The EverDrill Project

Research Questions

We will characterize the englacial structure and temperature, basal dynamics and hydrology of the Khumbu Glacier, Nepal, by accessing directly – through hot-water drilling – the glacier’s deep interior and bed at multiple locations. These data will replace assumptions made in our second order model of glacier evolution to yield robustly parameterised predictions of future mass loss and the contribution of large debris-covered glaciers to river flow, estimates of which have varied widely in previous studies.

Based on the current state of knowledge, five research questions have been formulated:

A. How does ice temperature distribution vary in a Himalayan debris-covered glacier and how does altering the boundary condition of englacial temperature influence ice dynamics simulations?

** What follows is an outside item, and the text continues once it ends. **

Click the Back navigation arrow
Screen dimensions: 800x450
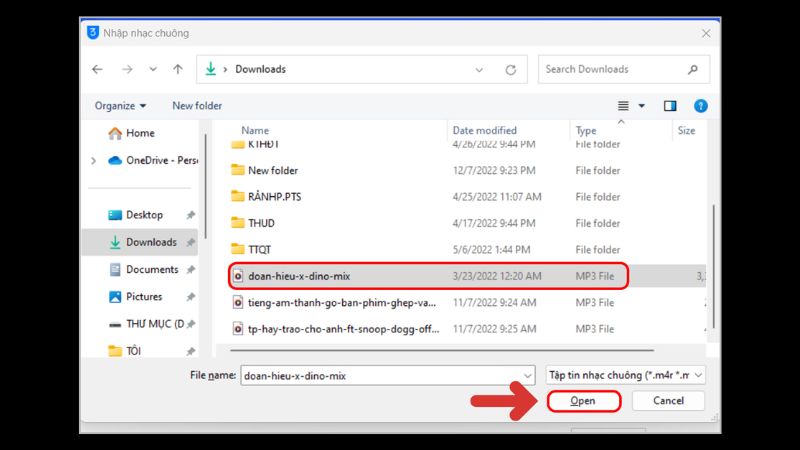(x=97, y=69)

B. Do low-gradient, low elevation areas of Himalayan debris-covered glaciers still flow and can modelling of ice dynamics accurately replicate the active-inactive boundary?

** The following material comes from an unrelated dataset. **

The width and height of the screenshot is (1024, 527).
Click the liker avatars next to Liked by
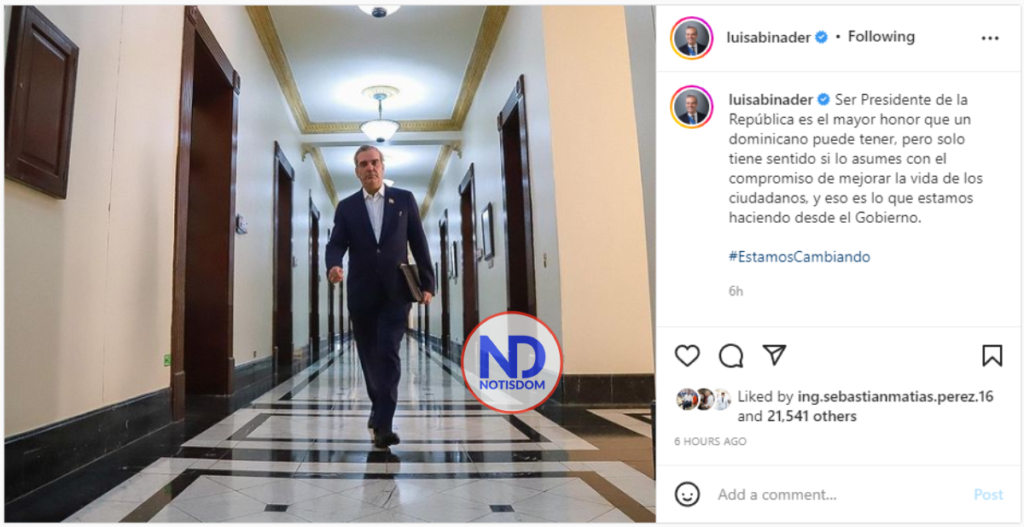[703, 399]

C. Is there a deformable sediment layer at the ice-bedrock interface and how does the nature of the bed influence bed stress and simulations of ice velocity?

D. How does basal water pressure vary through space and time and are hydrologically-driven variations in basal motion important for modelling ice dynamics?

E. How does parameterising a second-order ice flow model with real-world measurements of key physical properties impact on predictions of glacier evolution under a warming climate?


We will address these five research questions by fulfilling three key objectives:

  • To characterise the basal mechanical and hydrological conditions of Khumbu Glacier using a suite of sensors installed at the bed.
  • To characterise the englacial thermal and flow properties of Khumbu Glacier through borehole instrumentation operated and installed throughout the ice column.
  • To incorporate these data into a cutting-edge ice flow model that will revolutionise understanding of how debris-covered glaciers are likely to evolve under a warming climate.